*Document passage*.
::::::
All codes can be found at https://github.com/ra125/concomp.

For this project, we have built a package called concomp to detect connected components and holes and their boundaries in an image or a logical matrix.

Motivation

While working on 523 Homework-3, where we had to detect Manhattan precinct boundaries, we had data points in all of Manhattan apart from the Central Park area. While trying to detect the Central Park, we were looking for functions to detect holes and boundaries and hence decided to create a package with functions for the same.

Functions

We have written the following three functions in our package:

1) conLabel() Assigns labels to connected components in a logical matrix

2) conBoundaries() Detects internal and external boundaries of connected components in a logical matrix

3) imgMat() Converts a PNG file to a logical matrix

Methodology

1) conLabel(x,N=4) Assigns labels to connected components in a logical matrix

Inputs

1) A logical matrix whose connected components are to be labeled

2) An integer to specify 4 or 8 connectivity

Output

Matrix with connected components detected and separately labeled

Algorithm

We have implemented a single-pass algorithm where we traverse the matrix row wise and label the connected components using 4 or 8-connectivity as specified by the user. In 4-connectivity, we look at the top, left, right and bottom neighbor of each cell and in 8-connectivity we check all 8 neighbors.
::::::
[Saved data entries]

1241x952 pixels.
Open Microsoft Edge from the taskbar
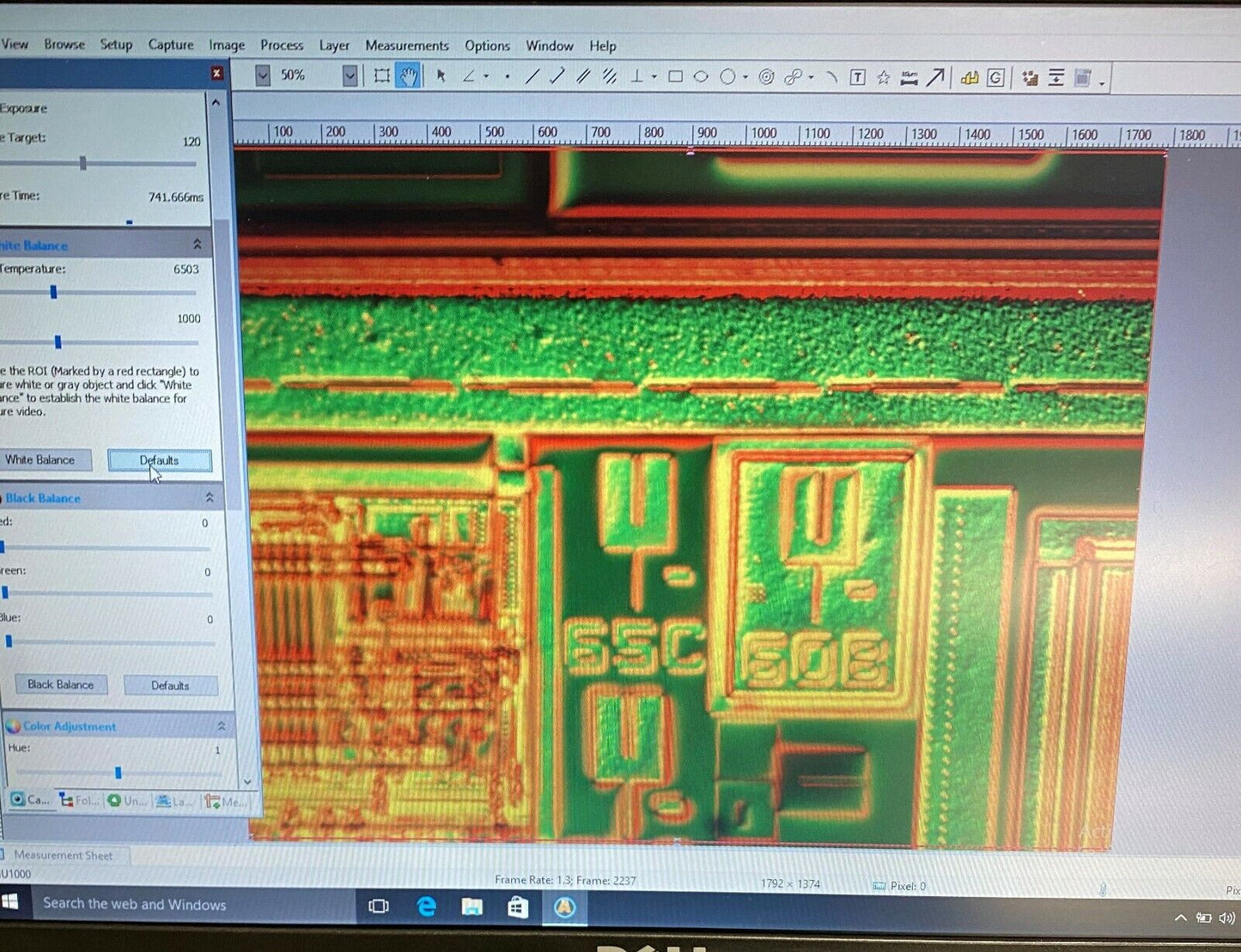[426, 907]
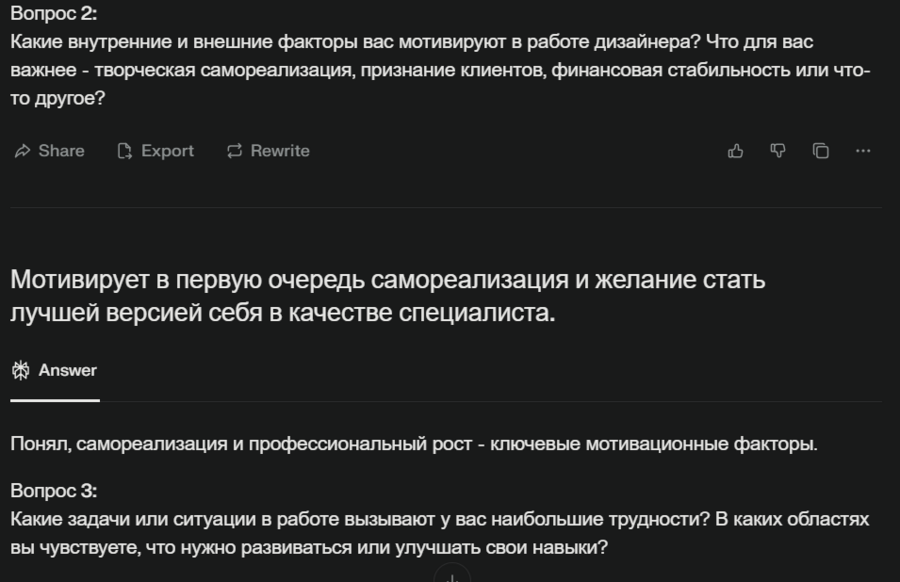Click the heading line "лучшей версией себя"

click(x=282, y=313)
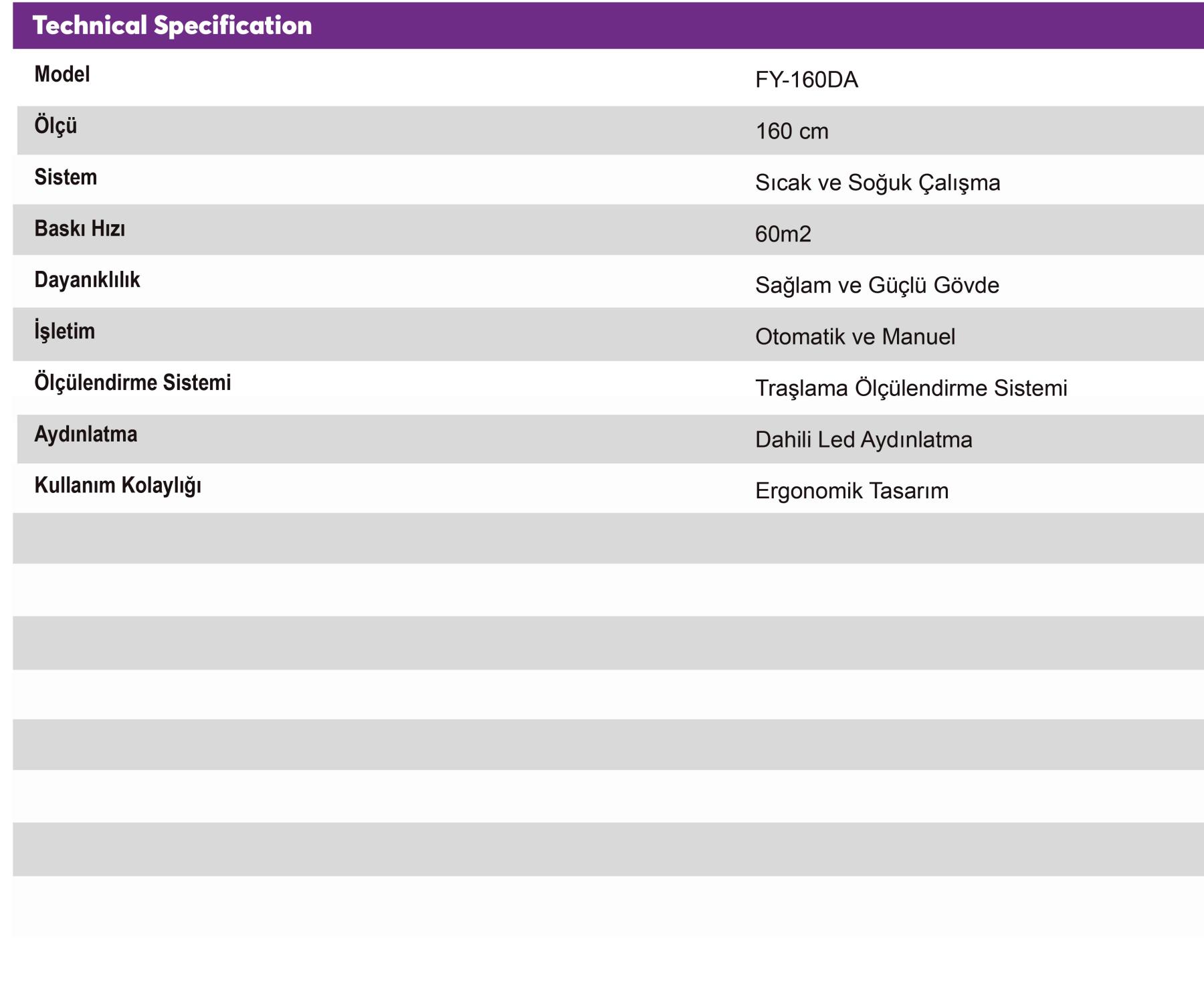
Task: Click the Dahili Led Aydınlatma text
Action: point(863,439)
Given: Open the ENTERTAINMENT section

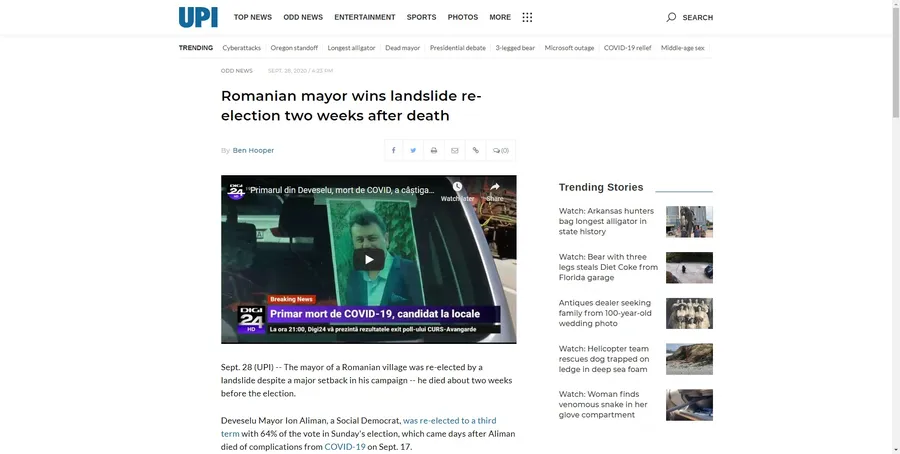Looking at the screenshot, I should (364, 17).
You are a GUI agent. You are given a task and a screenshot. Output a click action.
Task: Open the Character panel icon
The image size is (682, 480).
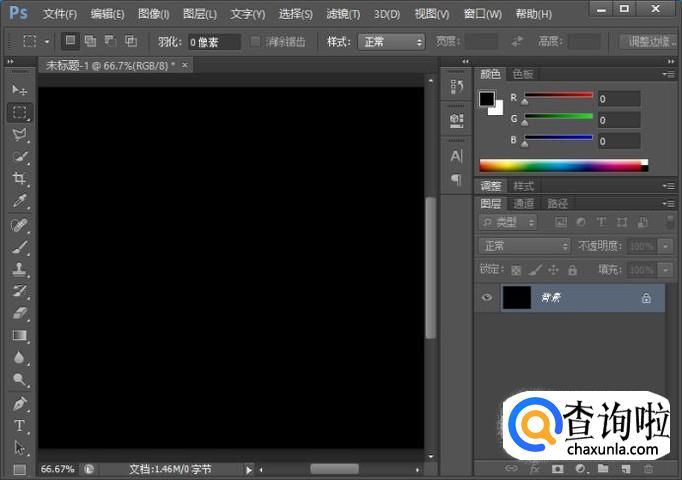(456, 156)

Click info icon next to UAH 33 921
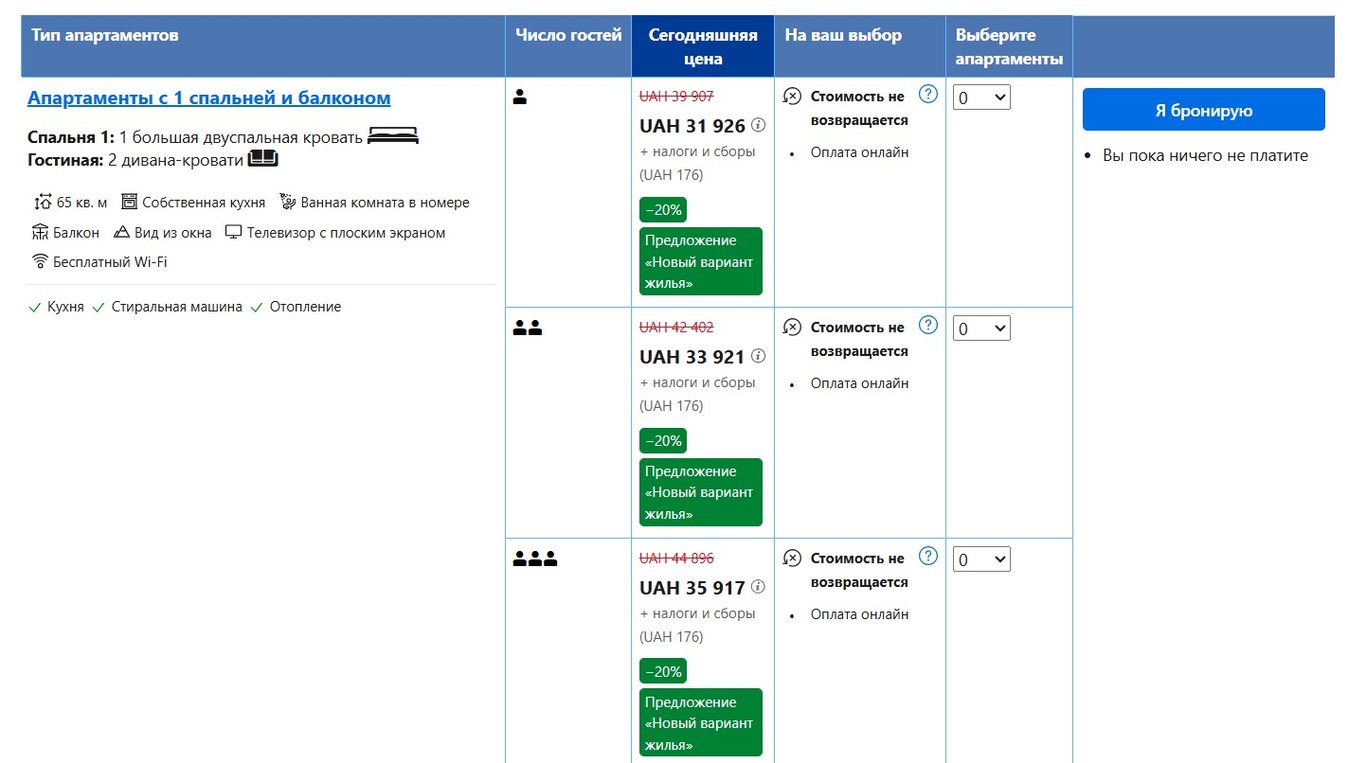coord(758,357)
::::::
*Exercises*.
1: According to the concomp package write-up, what does the imgMat() function do?
2: Convert the listing into a numbered list, from the line with "You are a GUI" up to and including the final line of the listing. Omit blank lines and leave out the pictures.

*Answers below*.
1: It converts a PNG file to a logical matrix.

2:
1. You are a GUI agent. You are given a task and a screenshot. Output a click action.
2. Task: Open the Character panel icon
3. The image size is (682, 480).
4. (456, 156)
5. Click info icon next to UAH 33 921
6. coord(758,357)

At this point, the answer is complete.